Obraźliwe słowa padły w przemówieniu z okazji 199. rocznicy deklaracji niepodległości kraju. W Zgromadzeniu Narodowym Chavez nazwał kardynała "niegodnym", oceniając, że "działa on jak troglodyta", usiłując zaszczepić wiernym "strach przed komunizmem".
Słowa dla papieża
Prezydent zwrócił się z prośbą do obecnego na sali nuncjusza Pietro Parolina, by przekazał papieżowi Benedyktowi XVI, "że jak długo będą tu przysyłać tych biskupów, będziemy się czuć bardzo odlegli" od katolickiej hierarchii.

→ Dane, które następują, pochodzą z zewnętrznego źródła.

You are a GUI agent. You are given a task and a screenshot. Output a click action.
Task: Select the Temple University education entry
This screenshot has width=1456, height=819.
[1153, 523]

- Nie zasługujemy na takiego kardynała (...) Ten pan nie jest godzien nazywać się kardynałem - oświadczył prezydent.
Manipulacja przez sutanny
Przypomniał, że sprzeciwiał się mianowaniu Urosy Savino. - Nie może nasz lud być manipulowany przez sutanny - powiedział prezydent Wenezueli, dodając, że "drogą Chrystusa jest sprawiedliwość", a "socjalizm i chrześcijaństwo mogą iść ramię w ramię".